The Eclipse, he went on, also has the biggest staterooms in the Galápagos. I immediately conjured up images of chintz-curtained windows and tables laden with high tea afloat in the middle of the sea.

"Bigger than the Parranda?" I asked.

"Much bigger," he said.

I could hear the tapping of computer keys as he checked to see if there was a cabin available. "The Eclipse is a luxury vessel that's ideal for a number of families. The Parranda is a beauty, but it's not for kids. It's really for a single family or a group of friends who want to be alone together. As a tagalong," he said, without needing to add that is exactly what Zach and I would be, "I would have serious reservations. You want room to get away from one another, read a book, hide out, do nothing. If I wasn't taking my kids skiing in Aspen next month, I'd join you on this one," he said. "It's a trip I've always wanted to do."

The Galápagos Islands are hell to get to—but then paradise often is. New York to Miami, Miami to Quito for two nights, then on to Guayaquil and another hour and 45 minutes to the island of Baltra. But the very remoteness and isolation, their utter inaccessibility, are, after all, what made them the perfect laboratory for Darwin's evolutionary studies aboard the Beagle in 1835 and, 168 years later, the quintessential destination.

The Eclipse is a 210-foot former expedition vessel. During the time we were at sea I made it my mission to visit as many other boats as possible, including the Diamante, a 112-foot beauty of a brigantine schooner recently booked by Susan Sarandon and Tim Robbins; the M/S Lammer Law, a trimaran for serious divers; and the Alta, a three-masted staysail schooner that Michelle Pfeiffer sailed on last year but that seemed cramped and unkempt to me.
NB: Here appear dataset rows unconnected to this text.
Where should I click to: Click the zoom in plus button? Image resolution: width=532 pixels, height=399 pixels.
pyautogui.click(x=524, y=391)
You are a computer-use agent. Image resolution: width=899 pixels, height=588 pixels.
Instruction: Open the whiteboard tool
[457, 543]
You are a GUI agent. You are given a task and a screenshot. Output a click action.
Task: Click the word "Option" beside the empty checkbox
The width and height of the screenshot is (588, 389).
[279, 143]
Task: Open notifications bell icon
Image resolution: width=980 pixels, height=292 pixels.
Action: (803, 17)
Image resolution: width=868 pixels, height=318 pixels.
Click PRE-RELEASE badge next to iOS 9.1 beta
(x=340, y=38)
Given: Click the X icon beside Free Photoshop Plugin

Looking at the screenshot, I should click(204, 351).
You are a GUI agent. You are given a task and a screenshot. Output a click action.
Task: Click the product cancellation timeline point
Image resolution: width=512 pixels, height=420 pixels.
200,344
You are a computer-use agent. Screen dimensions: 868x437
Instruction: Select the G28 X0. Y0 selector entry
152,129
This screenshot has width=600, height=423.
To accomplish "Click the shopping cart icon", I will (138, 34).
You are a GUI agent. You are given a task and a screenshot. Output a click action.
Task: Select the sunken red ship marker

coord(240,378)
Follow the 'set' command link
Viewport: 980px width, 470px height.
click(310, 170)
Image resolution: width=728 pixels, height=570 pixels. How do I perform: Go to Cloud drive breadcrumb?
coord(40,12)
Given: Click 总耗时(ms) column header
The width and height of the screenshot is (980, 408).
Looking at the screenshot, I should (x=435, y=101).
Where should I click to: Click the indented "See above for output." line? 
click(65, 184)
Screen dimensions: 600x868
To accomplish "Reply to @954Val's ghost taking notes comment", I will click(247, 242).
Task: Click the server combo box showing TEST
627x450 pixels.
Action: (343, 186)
The Eclipse, neither the most expensive nor most exclusive boat, is still the one I'd choose. Its cabins are neat, surprisingly roomy, and mercifully well air-conditioned. While the bathrooms may be small, they work (i.e., there is always plenty of hot water). I loved the clubbiness of the dining room and only wish the food had been as consistently good as it was on a few memorable occasions. There was a library, a sundeck, and even a hot tub that was much more appealing and refreshing than its name would suggest. In other words, the Voyage of the Eclipse, as we'll call it, was nothing like the Voyage of the Beagle.

Our trip was that of a father and son accompanied by 45 other passengers, half of them kids under the age of 15. In a publication that will remain nameless, I was startled to read just before I left that the only real way to truly experience the Galápagos was by kayak. The Pacific waters, the author reported, had become so crowded with cruise ships bulging with camera-laden tourists that the scene was like Disneyland. That surely is one of the more inaccurate, irresponsible, and deeply dishonest travel dispatches. Since 1968, when the Galápagos Islands were declared a national park by Ecuador, fierce restrictions have kept tourists at a comfortable minimum and preserved a fragile environmental balance—often to the economic disadvantage of the government. We never saw more than two other ships at sea outside a major harbor, and only twice crossed paths with other groups—this during the height of the season. To even suggest that one could somehow explore the Galápagos only by kayak—as though a kayak could be dropped from the sky and navigated for a week without the backup of a larger vessel—is ludicrous. It would be like recommending a visit on the backside of a Geochelone elephantopus, one of the giant tortoises whose shells inspired explorers to name these islands Galápago, Spanish for saddle.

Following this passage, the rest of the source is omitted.